Causa Techo Digno: absolvieron a Martini y Milano al no acreditarse fraude ni peculado
En la audiencia de veredicto por la causa “Techo Digno”, realizada este lunes, el tribunal integrado por los jueces Martini, Marcos Burgos y Víctor Gárgarrosa resolvió de manera unánime que no se acreditaron los delitos de fraude a la administración pública ni peculado en la investigación que tenía como imputados a la ex intendenta de Bariloche, María Eugenia “Maru” Martini, y al ex funcionario de la gestión, el ingeniero Alfredo Milano.
Durante la lectura de los fundamentos, el juez Marcos Burgos expuso una serie de inconsistencias en la investigación que, según sostuvo, impiden sostener la hipótesis acusatoria. Entre los principales puntos, señaló las “dificultades en la trazabilidad de los fondos”, el uso de cuentas municipales y las diferencias detectadas entre los avances físicos de obra y los desembolsos registrados.
No obstante, Burgos fue contundente al afirmar que esas irregularidades “no permiten concluir de manera determinante la existencia de peculado”, sino que evidencian problemas en los procesos administrativos. En ese sentido, remarcó que no hubo un abordaje homogéneo en las pericias ni en los informes técnicos, lo que dificultó reconstruir con precisión la metodología utilizada por el municipio.
“La prueba no alcanza a despejar las inconsistencias de la hipótesis acusatoria”, sostuvo, y agregó que las discrepancias detectadas en certificaciones de obra “no permiten afirmar que se trate de una sobrecertificación ilícita deliberada”.
Otro aspecto destacado del fallo fue la referencia al rol del IPPV, cuyos peritajes e informes (junto a los de la empresa Oriente Construcciones) formaron parte de la prueba analizada.

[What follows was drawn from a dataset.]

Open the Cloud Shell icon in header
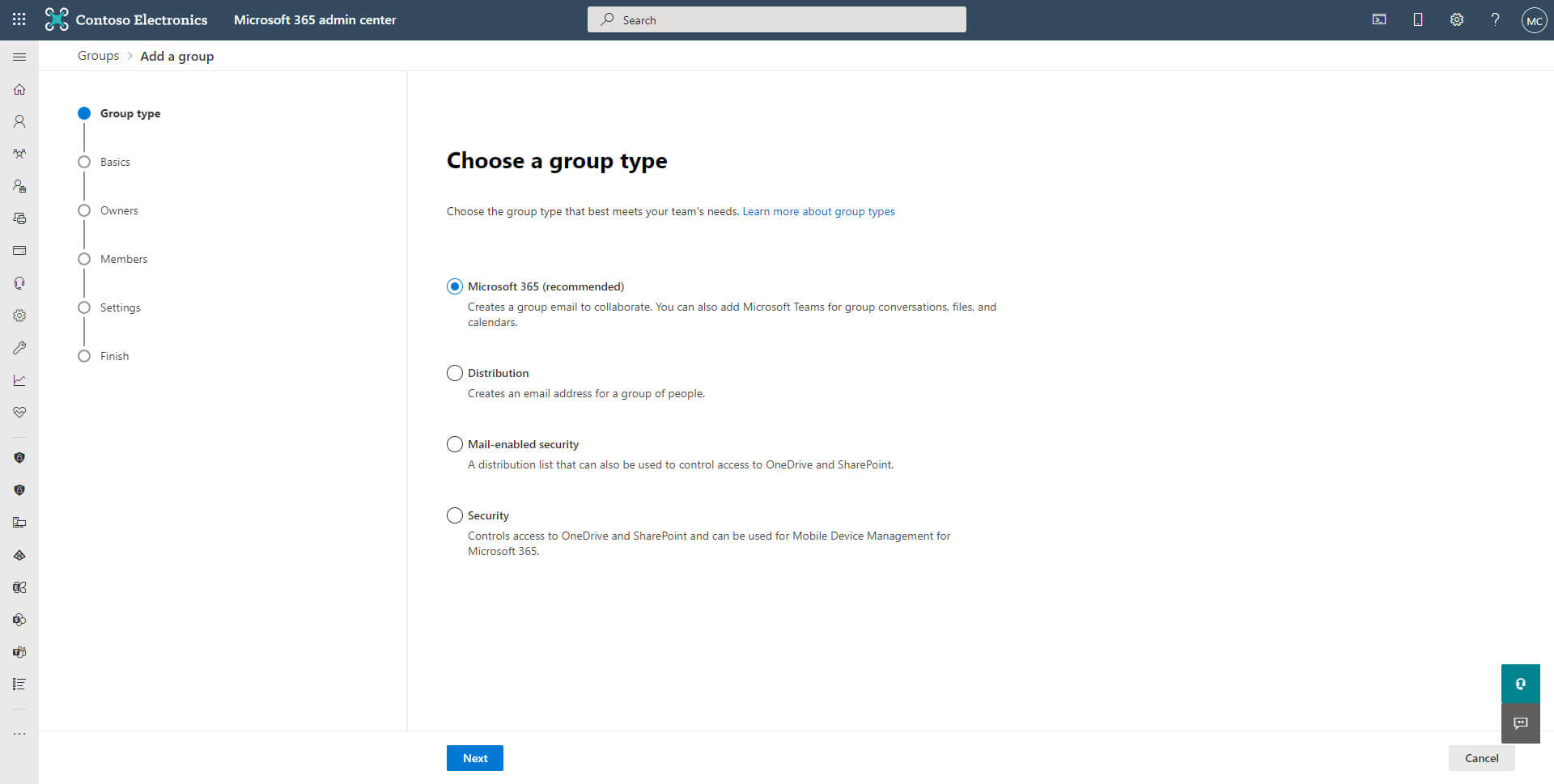This screenshot has width=1554, height=784. 1379,19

En ese marco, el juez subrayó que el propio organismo provincial volvió a contratar a las mismas empresas para finalizar las obras del programa, lo que, a su entender, refleja que desde la órbita estatal se mantuvo la confianza en esas firmas.

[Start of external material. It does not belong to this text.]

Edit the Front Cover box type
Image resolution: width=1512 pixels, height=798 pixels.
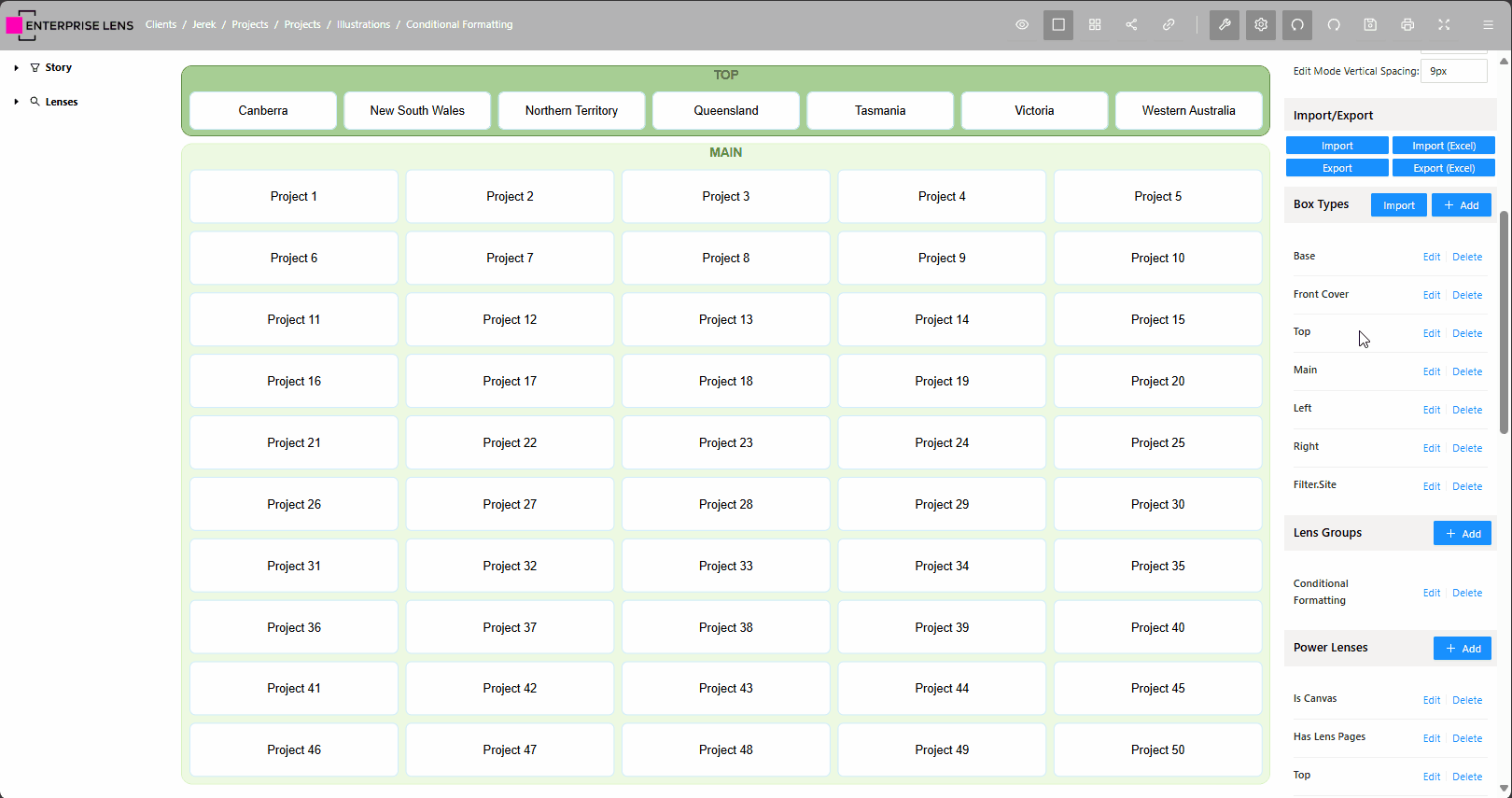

“De esa circunstancia no puede derivarse una apropiación ilegítima de fondos”, afirmó Burgos, quien además remarcó que el derecho penal “no sanciona decisiones financieras discutibles” si no existe prueba concreta de una maniobra delictiva.
Finalmente, el tribunal coincidió en que la acusación no logró demostrar un punto central: que se haya utilizado el aparato administrativo para engañar, alterar la realidad de las obras o sustraer fondos públicos. En esa línea, se destacó que ningún testigo dio cuenta de ese tipo de acciones.
Con estos fundamentos, los tres jueces resolvieron absolver a los imputados, ya que el juicio demostró “una Irregularidad administrativa más no un acto delictivo”.